Exercise directions
Exactly the lines from the start of the data through the line containing "You are a computer-use agent. The" should be output, with both ends kept and nothing added.

Supplied records
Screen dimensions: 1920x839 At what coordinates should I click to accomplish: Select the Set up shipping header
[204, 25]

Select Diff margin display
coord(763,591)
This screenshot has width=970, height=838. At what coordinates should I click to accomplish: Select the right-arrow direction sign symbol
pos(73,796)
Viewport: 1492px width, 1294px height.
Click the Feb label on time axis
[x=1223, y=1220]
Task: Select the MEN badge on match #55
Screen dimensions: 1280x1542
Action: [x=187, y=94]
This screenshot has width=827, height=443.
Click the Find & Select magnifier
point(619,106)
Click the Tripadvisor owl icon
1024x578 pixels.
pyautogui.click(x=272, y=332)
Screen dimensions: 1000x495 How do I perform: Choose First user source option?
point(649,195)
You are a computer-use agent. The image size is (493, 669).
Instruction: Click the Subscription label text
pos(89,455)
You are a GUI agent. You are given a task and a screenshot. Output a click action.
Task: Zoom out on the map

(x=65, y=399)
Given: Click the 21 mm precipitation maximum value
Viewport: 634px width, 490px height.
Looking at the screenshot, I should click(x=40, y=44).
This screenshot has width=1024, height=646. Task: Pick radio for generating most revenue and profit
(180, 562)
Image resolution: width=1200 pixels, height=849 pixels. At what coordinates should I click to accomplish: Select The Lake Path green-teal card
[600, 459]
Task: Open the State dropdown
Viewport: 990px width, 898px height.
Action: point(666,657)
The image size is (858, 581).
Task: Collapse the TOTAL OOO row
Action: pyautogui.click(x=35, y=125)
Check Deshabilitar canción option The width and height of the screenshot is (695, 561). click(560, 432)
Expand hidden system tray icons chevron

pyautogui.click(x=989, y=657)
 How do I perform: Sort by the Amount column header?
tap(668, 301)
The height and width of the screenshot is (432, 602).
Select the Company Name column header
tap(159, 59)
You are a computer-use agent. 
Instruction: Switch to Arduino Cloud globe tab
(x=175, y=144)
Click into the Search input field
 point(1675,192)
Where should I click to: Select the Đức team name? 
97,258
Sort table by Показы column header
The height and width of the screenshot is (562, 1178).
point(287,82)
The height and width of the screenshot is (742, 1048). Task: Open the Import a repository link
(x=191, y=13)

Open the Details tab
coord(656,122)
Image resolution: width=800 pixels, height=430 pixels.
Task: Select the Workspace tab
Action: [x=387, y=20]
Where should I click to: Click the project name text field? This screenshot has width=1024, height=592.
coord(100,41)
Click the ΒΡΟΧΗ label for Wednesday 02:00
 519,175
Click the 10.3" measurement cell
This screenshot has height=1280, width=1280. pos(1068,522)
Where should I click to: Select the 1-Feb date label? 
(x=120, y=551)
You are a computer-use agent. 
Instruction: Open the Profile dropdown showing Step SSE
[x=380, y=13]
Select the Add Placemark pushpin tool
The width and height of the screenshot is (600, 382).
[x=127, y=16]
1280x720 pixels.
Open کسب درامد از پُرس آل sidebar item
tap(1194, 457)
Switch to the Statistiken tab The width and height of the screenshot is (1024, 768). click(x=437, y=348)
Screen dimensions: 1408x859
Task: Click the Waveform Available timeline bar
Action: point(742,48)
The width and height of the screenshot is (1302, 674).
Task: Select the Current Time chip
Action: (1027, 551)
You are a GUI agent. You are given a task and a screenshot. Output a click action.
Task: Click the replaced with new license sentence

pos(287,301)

Finished exercise
Screen dimensions: 1920x839 At what coordinates should I click to accomplish: Select the Set up shipping header
[204, 25]

Select Diff margin display
coord(763,591)
This screenshot has width=970, height=838. At what coordinates should I click to accomplish: Select the right-arrow direction sign symbol
pos(73,796)
Viewport: 1492px width, 1294px height.
Click the Feb label on time axis
[x=1223, y=1220]
Task: Select the MEN badge on match #55
Screen dimensions: 1280x1542
Action: [x=187, y=94]
This screenshot has width=827, height=443.
Click the Find & Select magnifier
point(619,106)
Click the Tripadvisor owl icon
1024x578 pixels.
pyautogui.click(x=272, y=332)
Screen dimensions: 1000x495 How do I perform: Choose First user source option?
point(649,195)
You are a computer-use agent. The image size is (493, 669).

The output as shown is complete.